After the outbreak of the First World War, the house was used to house German officer prisoners of war.  It is said that passengers on the top deck of the trams could see the inmates taking the air in the garden, and the barred windows.  After the war, St George’s School used it briefly, but by 1922 It was occupied by Borough Motors, who ran their garage business from the back garden.

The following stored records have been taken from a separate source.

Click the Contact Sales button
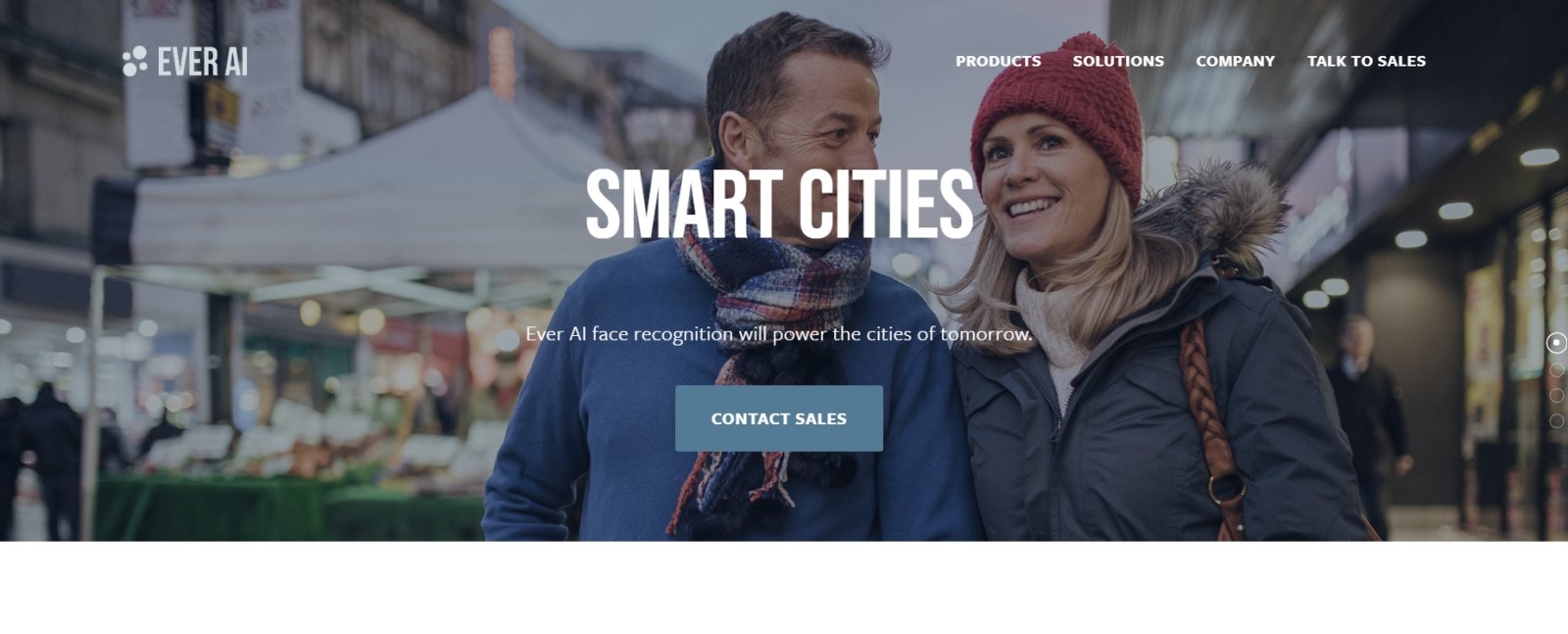 pos(779,418)
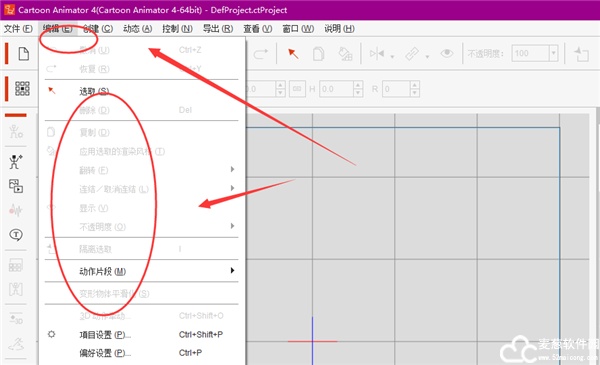Screen dimensions: 600x365
Task: Increase the R rotation stepper value
Action: 415,85
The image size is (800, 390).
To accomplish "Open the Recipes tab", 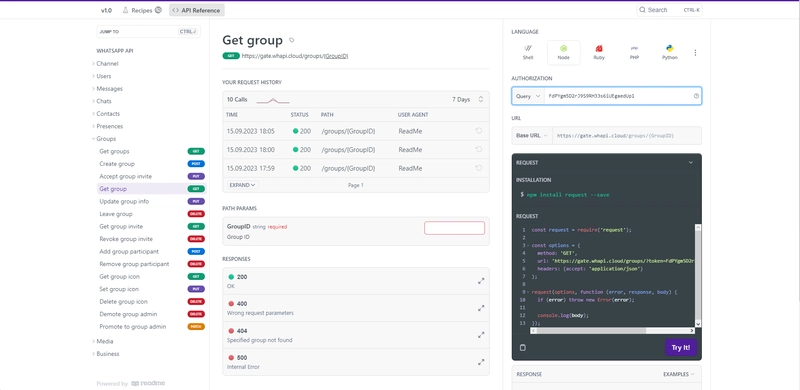I will (x=141, y=10).
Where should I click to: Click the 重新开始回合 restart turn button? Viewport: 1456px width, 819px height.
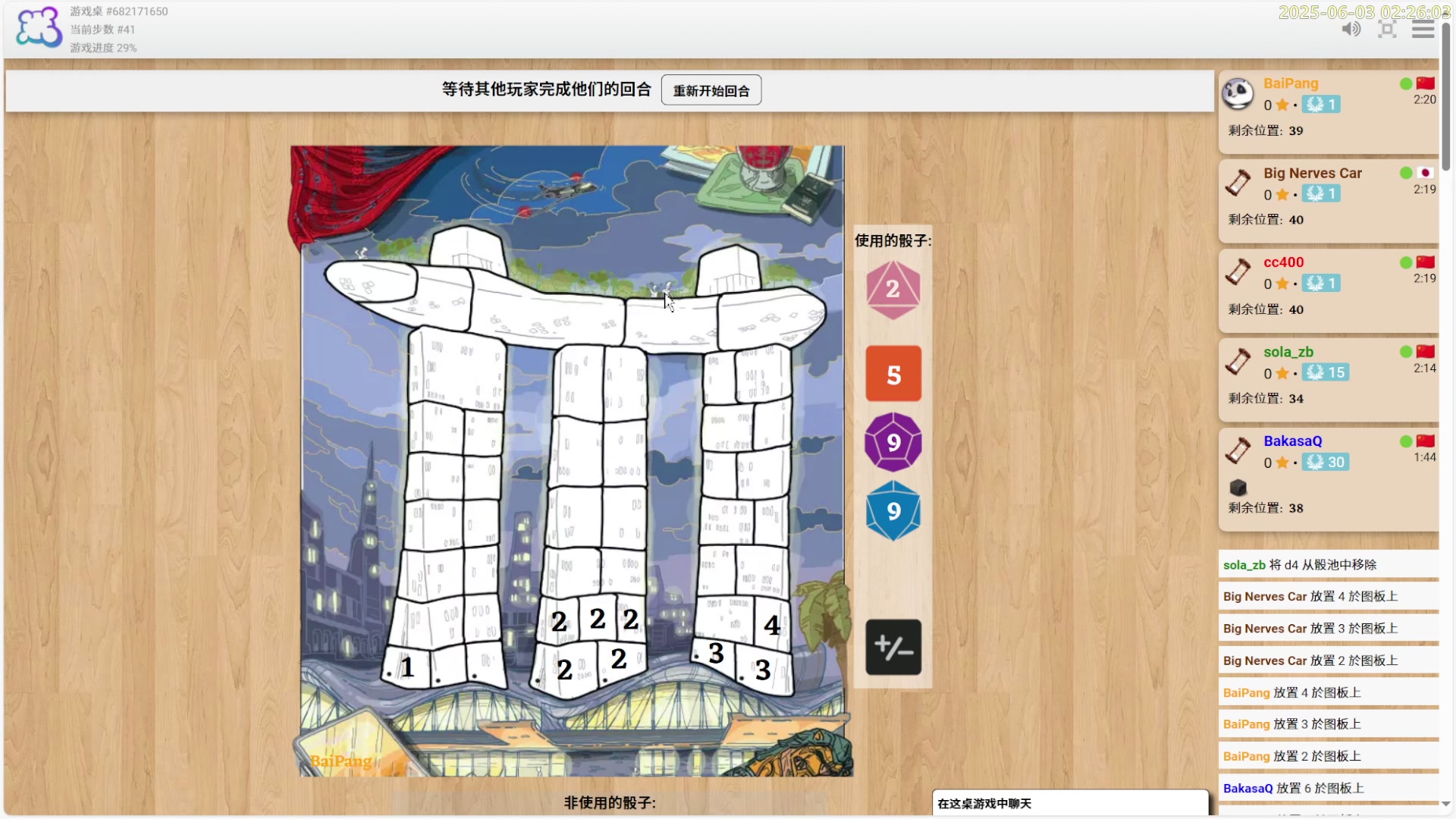coord(711,90)
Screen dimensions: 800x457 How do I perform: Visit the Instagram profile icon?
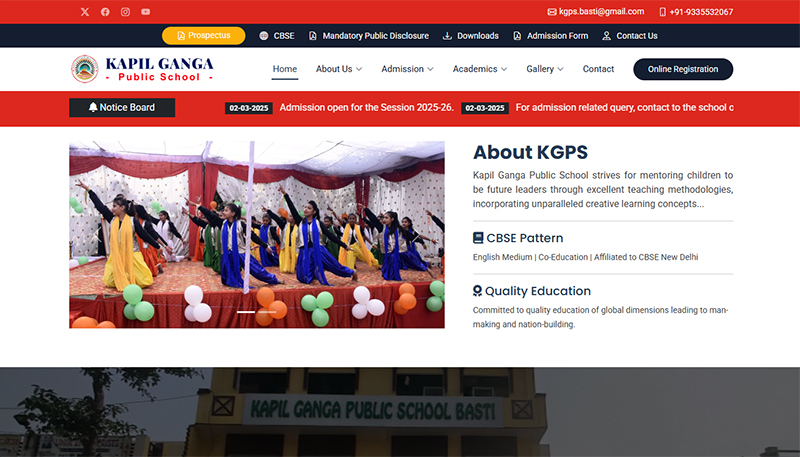pyautogui.click(x=125, y=12)
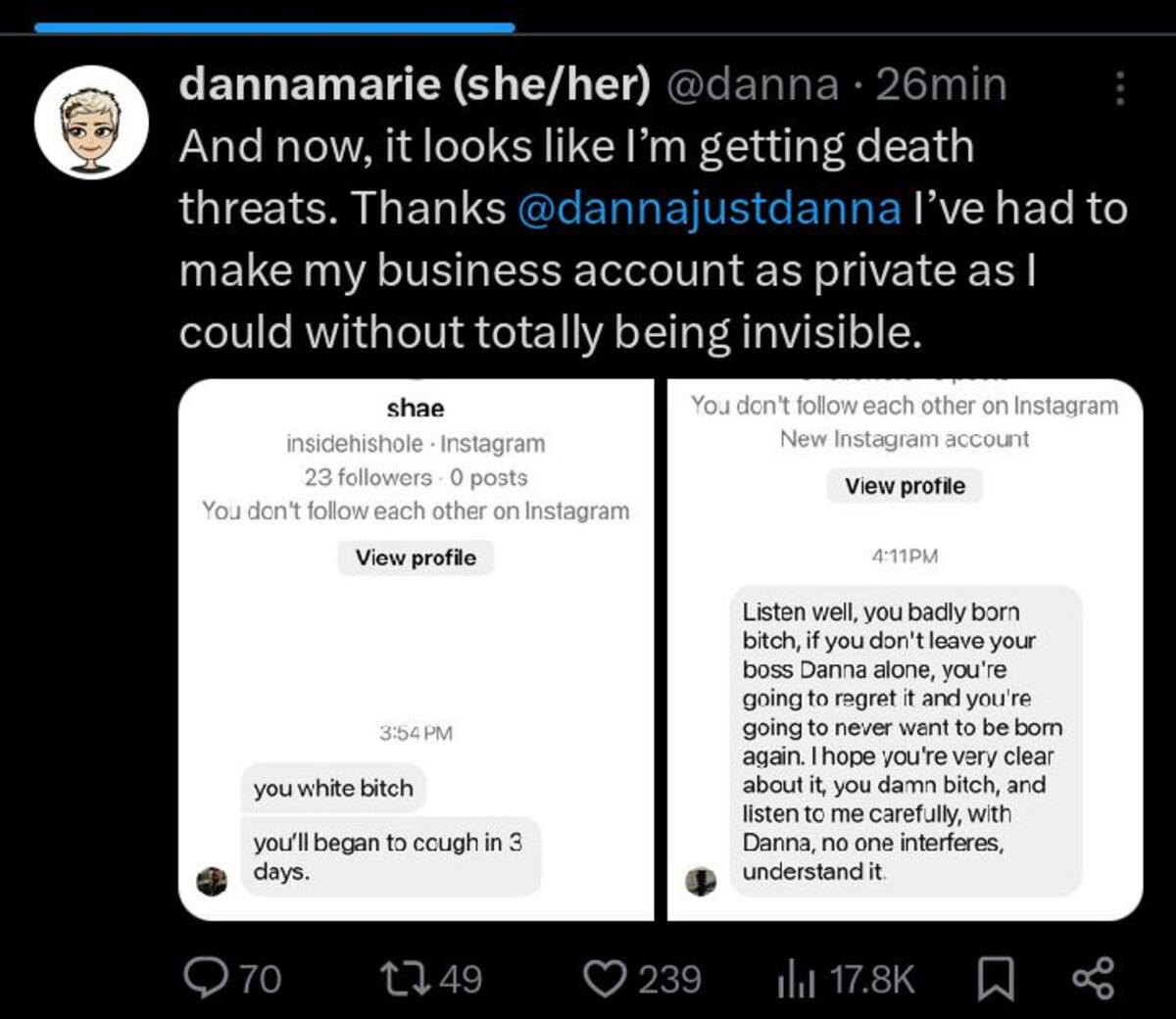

Borough Motor Works [Peter Cook postcards PC1928]

By this time the house had gone a long way down in the world and was in a poor state of repair. It suffered the same fate of several other large houses dating from the 18th and 19th centuries and was finally demolished in about 1940.  A sad end to a colourful history.

The nature of the mound on the highest part of the hill which gave the house its name is unclear, and various suggestions have been made.  For centuries it was linked with the legendary Sir Bevois of Hampton, and was believed by some to be his tomb.  It is said that a large skeleton was found when a summer house was constructed in the mid 18th century, possible evidence for the mound being a burial barrow.  It could also have been a motte, part of a Norman castle, and perhaps this is the most likely explanation.  It has been suggested that it could have been constructed during the period of anarchy in the 12th century during the civil war between Stephen and Matilda.  The mound must have been quite large, as the description of 1753 details walks and labyrinths cut into it.  It is alleged that Roman coins were found, suggesting the possibility of a small Roman fort or watch station overlooking the Itchen.  However, the top of the hill was destroyed by quarrying in the late 19th century, so it is likely that the true nature of the mound will remain a mystery.